> **Aim of the task**
Line by line, please look for the word "cell" in the following records, then copy each line you find it in.

==== Data for this exercise ====

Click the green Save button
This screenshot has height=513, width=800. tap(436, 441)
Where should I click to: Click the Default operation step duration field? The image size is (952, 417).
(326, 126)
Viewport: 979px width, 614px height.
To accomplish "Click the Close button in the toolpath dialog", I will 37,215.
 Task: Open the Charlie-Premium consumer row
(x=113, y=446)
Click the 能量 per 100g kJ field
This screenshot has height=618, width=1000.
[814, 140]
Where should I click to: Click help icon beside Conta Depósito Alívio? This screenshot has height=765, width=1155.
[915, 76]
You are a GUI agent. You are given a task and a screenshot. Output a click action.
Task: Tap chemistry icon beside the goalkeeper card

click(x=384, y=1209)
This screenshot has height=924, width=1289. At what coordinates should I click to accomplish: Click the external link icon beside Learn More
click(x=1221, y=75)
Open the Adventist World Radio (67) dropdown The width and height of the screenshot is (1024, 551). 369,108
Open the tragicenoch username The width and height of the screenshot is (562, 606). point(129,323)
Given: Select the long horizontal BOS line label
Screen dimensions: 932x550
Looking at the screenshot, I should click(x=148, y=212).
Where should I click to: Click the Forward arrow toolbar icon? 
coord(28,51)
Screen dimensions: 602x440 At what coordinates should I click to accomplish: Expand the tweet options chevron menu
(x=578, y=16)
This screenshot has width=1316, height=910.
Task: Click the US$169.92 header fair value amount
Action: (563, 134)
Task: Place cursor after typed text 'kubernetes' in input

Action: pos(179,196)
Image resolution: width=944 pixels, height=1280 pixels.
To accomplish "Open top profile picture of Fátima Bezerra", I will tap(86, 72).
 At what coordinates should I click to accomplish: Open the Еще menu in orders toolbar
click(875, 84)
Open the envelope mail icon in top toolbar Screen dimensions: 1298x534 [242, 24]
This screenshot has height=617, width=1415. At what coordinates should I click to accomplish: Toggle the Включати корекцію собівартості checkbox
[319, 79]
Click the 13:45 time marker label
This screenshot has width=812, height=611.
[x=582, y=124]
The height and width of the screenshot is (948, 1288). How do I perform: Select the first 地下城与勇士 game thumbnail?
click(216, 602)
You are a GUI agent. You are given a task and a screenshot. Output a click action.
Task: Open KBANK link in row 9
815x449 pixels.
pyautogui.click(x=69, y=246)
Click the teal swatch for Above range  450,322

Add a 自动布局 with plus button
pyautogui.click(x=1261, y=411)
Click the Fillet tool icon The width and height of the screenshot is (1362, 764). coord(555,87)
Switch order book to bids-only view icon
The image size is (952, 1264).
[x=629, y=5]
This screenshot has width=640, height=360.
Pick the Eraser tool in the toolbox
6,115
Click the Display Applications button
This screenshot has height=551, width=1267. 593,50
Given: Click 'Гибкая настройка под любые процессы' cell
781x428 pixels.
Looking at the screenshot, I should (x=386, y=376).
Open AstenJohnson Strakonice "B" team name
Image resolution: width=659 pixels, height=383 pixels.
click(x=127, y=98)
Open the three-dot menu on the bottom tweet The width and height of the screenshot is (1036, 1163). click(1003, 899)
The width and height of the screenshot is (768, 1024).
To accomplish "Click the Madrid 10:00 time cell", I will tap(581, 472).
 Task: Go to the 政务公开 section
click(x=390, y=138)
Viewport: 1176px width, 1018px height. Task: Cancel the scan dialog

====

> **Response below**
Given: Click 'Гибкая настройка под любые процессы' cell
To accomplish "Click the Madrid 10:00 time cell", I will tap(581, 472).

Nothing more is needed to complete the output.